My husband, Lee, a Presbyterian minister, has often been described, and rightly so, as a person with an unusually calm, serene presence. What his admiring parishioners don't know, however, is that at home this quality sometimes evinces itself to a point where it borders on the catatonic. This is particularly true when his wife and three children all clamor for his attention the minute he gets home from a day of prison visits, hospital calls, and the Presbyterian favorite--long meetings.

But like the Masudas, my husband and I have been blessed with a happy marriage and an ability to laugh, most of the time, at the foibles of life in the holy fishbowl.

After 40 years of marriage, Meryl Tattelbaum and her husband, Harvey, can still see the lighter side of their roles as well. "My greatest joy in being a rabbi's wife...hmmm," she muses as we start our telephone conversation. Suddenly, she laughs. "My husband just said my greatest joy is listening to his sermons!"

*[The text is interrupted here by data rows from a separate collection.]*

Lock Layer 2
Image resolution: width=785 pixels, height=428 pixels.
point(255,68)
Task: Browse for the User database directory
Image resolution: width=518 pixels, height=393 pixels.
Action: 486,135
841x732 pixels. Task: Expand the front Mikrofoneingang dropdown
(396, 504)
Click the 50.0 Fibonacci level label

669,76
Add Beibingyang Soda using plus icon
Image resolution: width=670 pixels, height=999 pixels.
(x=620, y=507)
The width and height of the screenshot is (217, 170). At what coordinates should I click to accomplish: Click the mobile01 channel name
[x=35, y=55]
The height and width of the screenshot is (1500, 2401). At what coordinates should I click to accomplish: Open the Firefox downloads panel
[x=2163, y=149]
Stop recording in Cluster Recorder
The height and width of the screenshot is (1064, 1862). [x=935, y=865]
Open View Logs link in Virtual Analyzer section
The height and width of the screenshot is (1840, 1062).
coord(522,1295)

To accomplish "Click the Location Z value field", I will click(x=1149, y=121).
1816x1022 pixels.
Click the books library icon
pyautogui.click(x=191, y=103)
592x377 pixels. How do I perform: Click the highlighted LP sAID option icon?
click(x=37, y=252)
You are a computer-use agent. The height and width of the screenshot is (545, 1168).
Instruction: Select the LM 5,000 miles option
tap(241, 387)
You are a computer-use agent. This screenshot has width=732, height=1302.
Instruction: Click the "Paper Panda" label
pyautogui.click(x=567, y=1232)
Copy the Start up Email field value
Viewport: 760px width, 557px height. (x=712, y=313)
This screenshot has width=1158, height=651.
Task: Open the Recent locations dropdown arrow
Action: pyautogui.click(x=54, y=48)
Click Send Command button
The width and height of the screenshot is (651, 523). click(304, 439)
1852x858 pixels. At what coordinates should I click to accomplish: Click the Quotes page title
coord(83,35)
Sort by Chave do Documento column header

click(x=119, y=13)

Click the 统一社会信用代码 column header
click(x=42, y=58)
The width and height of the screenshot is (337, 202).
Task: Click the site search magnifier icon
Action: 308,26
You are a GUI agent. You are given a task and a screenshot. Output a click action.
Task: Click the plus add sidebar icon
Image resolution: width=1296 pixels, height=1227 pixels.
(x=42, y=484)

"Humor, I think, is the best gift God ever gave anyone," says Mary Alma Parker, who runs a mail-order library in Charleston, South Carolina. Parker's led an unusual life even by clergy spouse standards. In 1976, her husband James, then an Episcopal priest, decided to convert to Roman Catholicism. In 1982, special permission from Rome allowed him to become the first married Roman Catholic priest in the U.S. Parker has faced enough scrutiny and curiosity in the years since then to know first-hand just how important a sense of humor can be. "You have to be able to laugh at odd situations. Maybe not laugh at the time--that might get you in trouble! But laugh when you can."

My interviews end, and I find somewhat to my surprise that I am feeling a little less lonely, a little stronger about facing the church's expectations, a little more confident with my coping toolbox. I determine not to let so much time pass again before I spend time with my brother and sister clergy spouses. Their grace and humor in facing this challenging life is something I realize I need a dose of more often.

Judy and I may have been on the right track after all.